Testing the UI Component

import { render, screen, fireEvent, waitFor } from '@testing-library/react';

test('should update UI as stream progresses', async () => {
  render(<ChatComponent />);

  const button = screen.getByText('Send');
  fireEvent.click(button);

  // Should show typing indicator
  expect(screen.getByText('Typing...')).toBeInTheDocument();

  // Should gradually show content
  await waitFor(() => {
    expect(screen.getByText(/Hello/)).toBeInTheDocument();
  });

  // Should complete and hide typing indicator
  await waitFor(() => {
    expect(screen.queryByText('Typing...')).not.toBeInTheDocument();
  });
});

Performance Considerations

Chunk Size and Timing

The mock server automatically chunks responses, but you can influence this with content structure:

# This will create more natural chunks
response:
  choices:
    - index: 0
      message:
        role: "assistant"
        content: "Short sentences. Create natural. Chunk boundaries. For better.

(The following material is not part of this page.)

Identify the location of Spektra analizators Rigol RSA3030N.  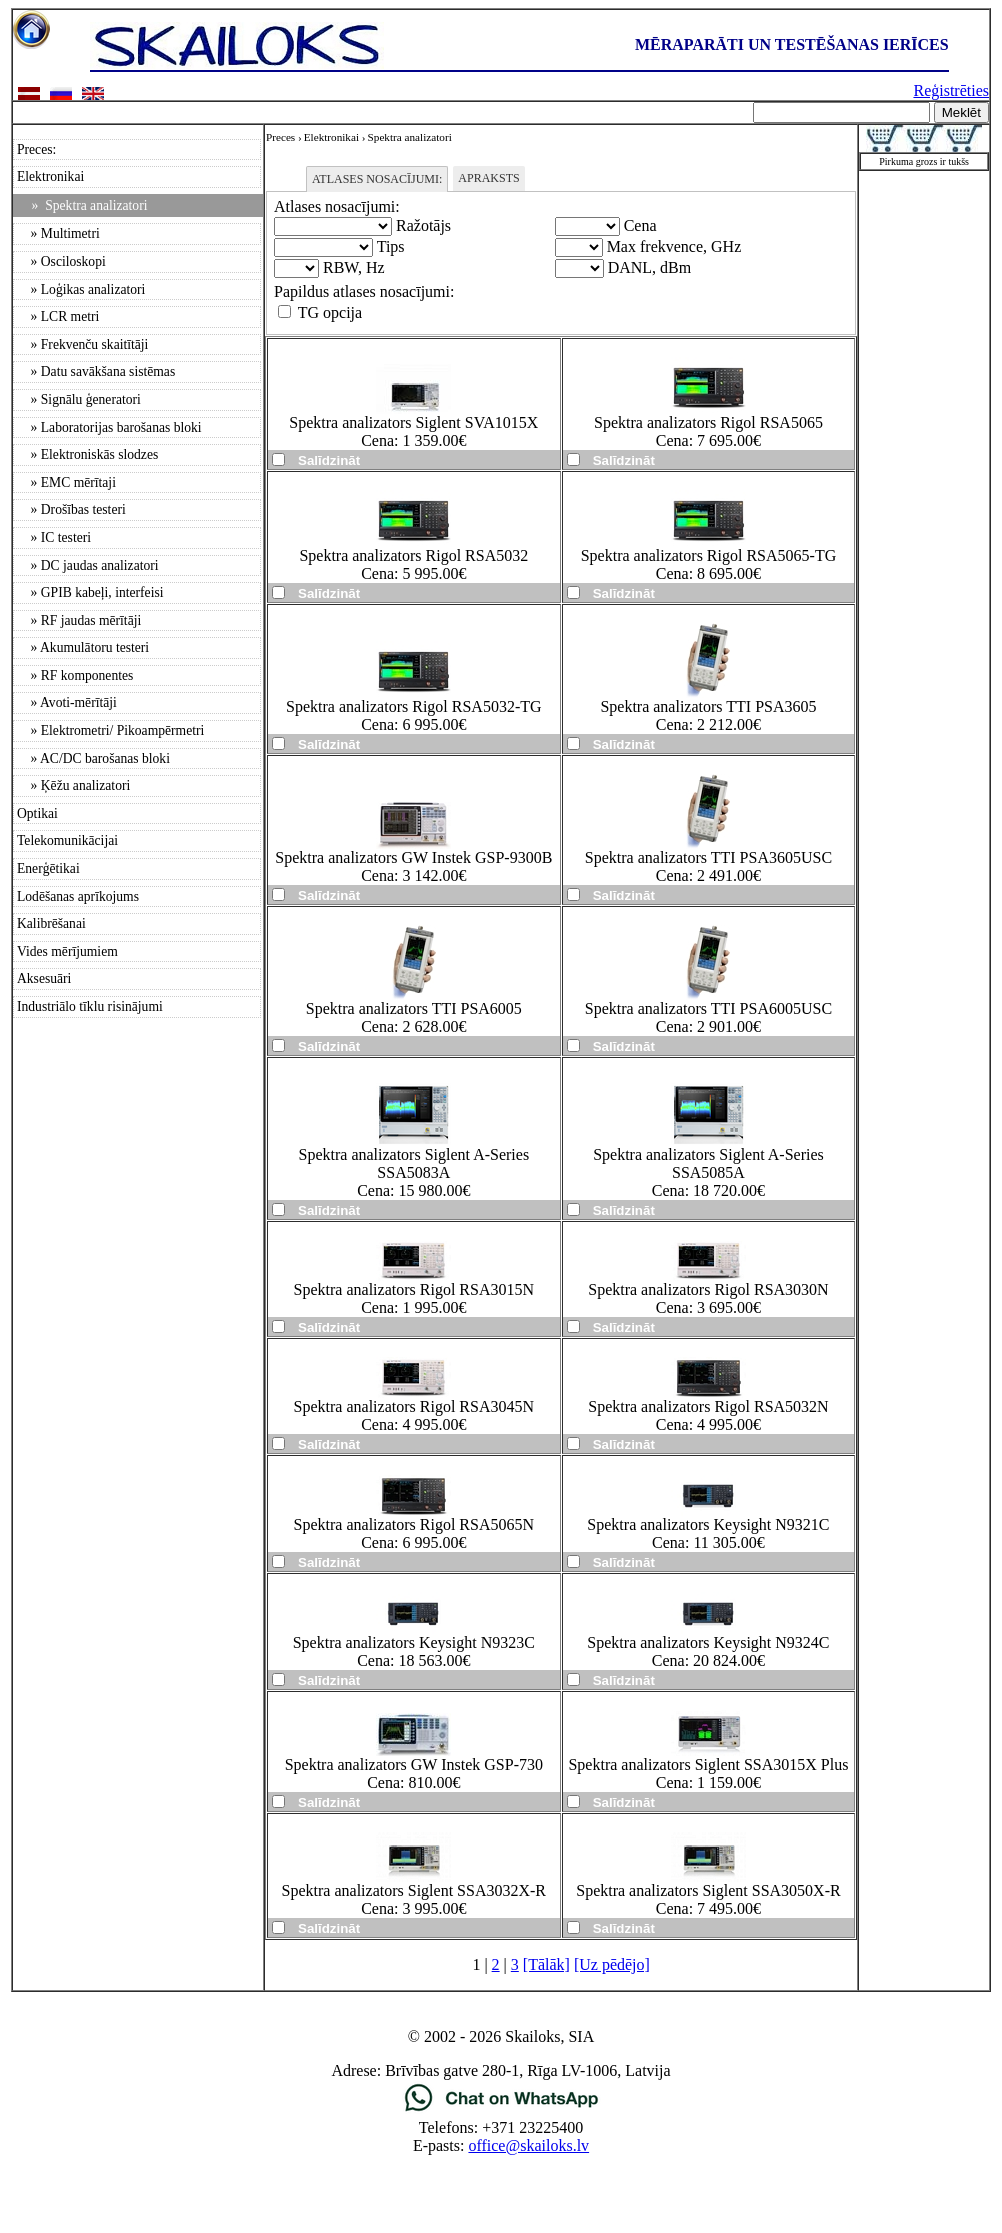
(708, 1289).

Streaming experience."
      finish_reason: "stop"

# This might create fewer, larger chunks
response:
  choices:
    - index: 0
      message:
        role: "assistant"
        content: "Thisissinglewordwithoutnaturalbreakpoints"
      finish_reason: "stop"

Memory Management

For long-running tests with many streams:

test('should handle multiple concurrent streams', async () => {
  const streams = Array(5)
    .fill(0)
    .map(() =>
      openai.chat.completions.create({
        model: 'gpt-3.5-turbo',
        messages: [{ role: 'user', content: 'Concurrent stream test' }],
        stream: true,
      })
    );

  const results = await Promise.all(
    streams.map(async (streamPromise) => {
      const stream = await streamPromise;
      const chunks: string[] = [];

      for await (const chunk of stream) {
        const content = chunk.choices[0]?.delta?.content;
        if (content) chunks.push(content);
      }

      return chunks.join('');
    })
  );

  expect(results).toHaveLength(5);
  results.forEach((result) => {
    expect(result).toBeTruthy();
  });
});

Debugging Streams

Logging Stream Events

const stream = await openai.chat.completions.create({
  model: 'gpt-3.5-turbo',
  messages: [{ role: 'user', content: 'Debug streaming' }],
  stream: true,
});

let chunkIndex = 0;
for await (const chunk of stream) {
  console.log(`Chunk ${chunkIndex}:`, {
    id: chunk.id,
    object: chunk.object,
    created: chunk.created,
    choices: chunk.choices,
  });
  chunkIndex++;
}

This helps understand the exact format and timing of streamed responses during development.